• What this task involves
Please render the records below as a JSON list of strings, one string per line, leaving out blank lines.

━━━━━ Task material

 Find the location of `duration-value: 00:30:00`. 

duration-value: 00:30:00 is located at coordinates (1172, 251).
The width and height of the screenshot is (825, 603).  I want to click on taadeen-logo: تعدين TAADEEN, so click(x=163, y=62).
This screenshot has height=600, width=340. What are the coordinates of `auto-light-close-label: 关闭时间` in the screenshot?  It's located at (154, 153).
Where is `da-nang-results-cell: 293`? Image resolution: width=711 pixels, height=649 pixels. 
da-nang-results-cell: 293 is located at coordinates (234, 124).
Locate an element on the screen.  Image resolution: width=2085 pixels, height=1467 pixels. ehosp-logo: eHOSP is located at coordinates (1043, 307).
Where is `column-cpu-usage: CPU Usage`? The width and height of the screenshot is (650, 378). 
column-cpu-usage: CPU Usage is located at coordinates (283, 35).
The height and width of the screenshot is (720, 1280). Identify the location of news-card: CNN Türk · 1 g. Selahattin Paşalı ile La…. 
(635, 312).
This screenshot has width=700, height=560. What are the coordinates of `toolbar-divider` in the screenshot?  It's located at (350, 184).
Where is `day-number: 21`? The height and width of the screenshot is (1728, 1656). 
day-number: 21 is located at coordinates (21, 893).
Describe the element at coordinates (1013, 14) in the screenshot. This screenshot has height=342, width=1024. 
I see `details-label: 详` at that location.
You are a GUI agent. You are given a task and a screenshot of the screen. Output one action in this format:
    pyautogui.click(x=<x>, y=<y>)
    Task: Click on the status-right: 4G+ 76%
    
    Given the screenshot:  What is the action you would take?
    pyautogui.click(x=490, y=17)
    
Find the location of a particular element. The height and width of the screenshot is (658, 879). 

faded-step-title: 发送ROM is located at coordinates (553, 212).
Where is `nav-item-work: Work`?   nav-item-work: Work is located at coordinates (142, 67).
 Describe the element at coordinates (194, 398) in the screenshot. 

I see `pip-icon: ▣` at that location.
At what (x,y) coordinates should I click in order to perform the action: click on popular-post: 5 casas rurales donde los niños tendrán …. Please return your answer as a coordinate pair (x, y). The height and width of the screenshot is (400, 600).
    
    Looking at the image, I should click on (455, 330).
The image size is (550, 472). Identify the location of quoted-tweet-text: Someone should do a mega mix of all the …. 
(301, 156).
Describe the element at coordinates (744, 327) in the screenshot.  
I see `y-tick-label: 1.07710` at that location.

━━━━━━━━━━

• Task result
[
  " Find the location of `duration-value: 00:30:00`. ",
  "duration-value: 00:30:00 is located at coordinates (1172, 251).",
  "The width and height of the screenshot is (825, 603).  I want to click on taadeen-logo: تعدين TAADEEN, so click(x=163, y=62).",
  "This screenshot has height=600, width=340. What are the coordinates of `auto-light-close-label: 关闭时间` in the screenshot?  It's located at (154, 153).",
  "Where is `da-nang-results-cell: 293`? Image resolution: width=711 pixels, height=649 pixels. ",
  "da-nang-results-cell: 293 is located at coordinates (234, 124).",
  "Locate an element on the screen.  Image resolution: width=2085 pixels, height=1467 pixels. ehosp-logo: eHOSP is located at coordinates (1043, 307).",
  "Where is `column-cpu-usage: CPU Usage`? The width and height of the screenshot is (650, 378). ",
  "column-cpu-usage: CPU Usage is located at coordinates (283, 35).",
  "The height and width of the screenshot is (720, 1280). Identify the location of news-card: CNN Türk · 1 g. Selahattin Paşalı ile La…. ",
  "(635, 312).",
  "This screenshot has width=700, height=560. What are the coordinates of `toolbar-divider` in the screenshot?  It's located at (350, 184).",
  "Where is `day-number: 21`? The height and width of the screenshot is (1728, 1656). ",
  "day-number: 21 is located at coordinates (21, 893).",
  "Describe the element at coordinates (1013, 14) in the screenshot. This screenshot has height=342, width=1024. ",
  "I see `details-label: 详` at that location.",
  "You are a GUI agent. You are given a task and a screenshot of the screen. Output one action in this format:",
  "    pyautogui.click(x=<x>, y=<y>)",
  "    Task: Click on the status-right: 4G+ 76%",
  "    Given the screenshot:  What is the action you would take?",
  "    pyautogui.click(x=490, y=17)",
  "Find the location of a particular element. The height and width of the screenshot is (658, 879). ",
  "faded-step-title: 发送ROM is located at coordinates (553, 212).",
  "Where is `nav-item-work: Work`?   nav-item-work: Work is located at coordinates (142, 67).",
  " Describe the element at coordinates (194, 398) in the screenshot. ",
  "I see `pip-icon: ▣` at that location.",
  "At what (x,y) coordinates should I click in order to perform the action: click on popular-post: 5 casas rurales donde los niños tendrán …. Please return your answer as a coordinate pair (x, y). The height and width of the screenshot is (400, 600).",
  "    Looking at the image, I should click on (455, 330).",
  "The image size is (550, 472). Identify the location of quoted-tweet-text: Someone should do a mega mix of all the …. ",
  "(301, 156).",
  "Describe the element at coordinates (744, 327) in the screenshot.  ",
  "I see `y-tick-label: 1.07710` at that location."
]